A menudo, viendo la proyección de una película muda, exclamamos fácilmente la misma opinión: a los actores les falta naturalidad. Sus gestos y ademanes son exagerados, acaso para compensar la imposibilidad de expresarse con la voz, vehículo esencial en el teatro durante siglos. Además, los maquilladores pintaban sus caras como para ser vistas a la distancia, la de una butaca de teatro. De tal modo, esos rostros parecían máscaras.
El cine puso en cuestión siglos, quizá milenios de arte dramático y exigió una nueva técnica expresiva, fundada en el carácter fotoeléctrico de la imagen: la fotogenia, algo imposible de tener en cuenta hasta entonces.

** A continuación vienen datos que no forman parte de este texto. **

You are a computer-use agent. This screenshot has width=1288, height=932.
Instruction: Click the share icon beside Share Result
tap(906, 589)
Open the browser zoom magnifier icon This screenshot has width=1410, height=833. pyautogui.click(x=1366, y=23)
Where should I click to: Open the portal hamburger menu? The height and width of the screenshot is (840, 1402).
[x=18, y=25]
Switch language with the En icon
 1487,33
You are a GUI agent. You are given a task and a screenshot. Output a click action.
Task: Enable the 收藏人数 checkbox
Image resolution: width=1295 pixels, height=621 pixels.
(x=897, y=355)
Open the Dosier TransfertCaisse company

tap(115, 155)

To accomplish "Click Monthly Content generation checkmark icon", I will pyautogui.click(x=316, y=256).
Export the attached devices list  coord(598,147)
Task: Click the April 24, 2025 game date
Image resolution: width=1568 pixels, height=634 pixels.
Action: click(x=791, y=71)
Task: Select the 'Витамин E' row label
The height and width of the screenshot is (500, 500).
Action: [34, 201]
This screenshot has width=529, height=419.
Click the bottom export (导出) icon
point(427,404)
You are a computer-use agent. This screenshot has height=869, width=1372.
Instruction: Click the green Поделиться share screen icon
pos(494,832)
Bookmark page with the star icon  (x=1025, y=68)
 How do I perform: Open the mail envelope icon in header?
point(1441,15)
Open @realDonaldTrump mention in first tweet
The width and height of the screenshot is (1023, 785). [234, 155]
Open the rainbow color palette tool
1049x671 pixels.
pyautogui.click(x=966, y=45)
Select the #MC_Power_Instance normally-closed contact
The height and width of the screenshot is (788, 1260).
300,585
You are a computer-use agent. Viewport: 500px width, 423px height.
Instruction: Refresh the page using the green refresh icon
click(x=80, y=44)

Así aparecieron esas faces que por sí solas constituyen expresiones: Greta Garbo, Conrad Veidt, Emil Jannings, Marlene Dietrich, Alida Valli, Conchita Montenegro, suma y sigue. Cada vez semejaban ser “más naturales”, aunque hoy el hiperrealismo reinante nos haga dudar.
André Malraux nos ha enseñado que existe una dialéctica entre naturalidad y artificiosidad en la historia del arte. De pronto, lo que nos parecía naturalmente natural nos confiesa su artificio y pedimos suplantarlo por algo más natural. Y así sucesivamente. Pero ¿ha sido esta afición a lo natural algo insistente en aquella historia? Los sabios entre los cuales no me cuento sostienen que no. La preocupación por el valor estético de lo natural no parece anterior a los siglos XVI y XVII, es decir al humanismo y el primer barroquismo. Fue cuando se tradujo la palabreja de Aristóteles, mímesis, por la latina imitatio, que acabó cobrando mayor fortuna. Otro pero: ¿a qué imitación se refería el filósofo? ¿A la que atañe a lo sensible o a lo ideal? ¿La manzana pintada por Apeles que los pajaritos picotean, confundidos, imita a alguna manzana en particular o a la idea de manzana?
El tema no es ajeno a la música pues incontables páginas sonoras tienen indicaciones relativas a una imitación mimética, valga el pleonasmo. Entonces: a identificar los pajaritos que aparecen nominados en Il cardellino de Vivaldi y la Sinfonía pastoral de Beethoven. A comparar las múltiples tormentas que señala Rossini con el primer preludio de la wagneriana Valquiria. ¿Quién canta mejor? ¿Quién llueve y truena mejor?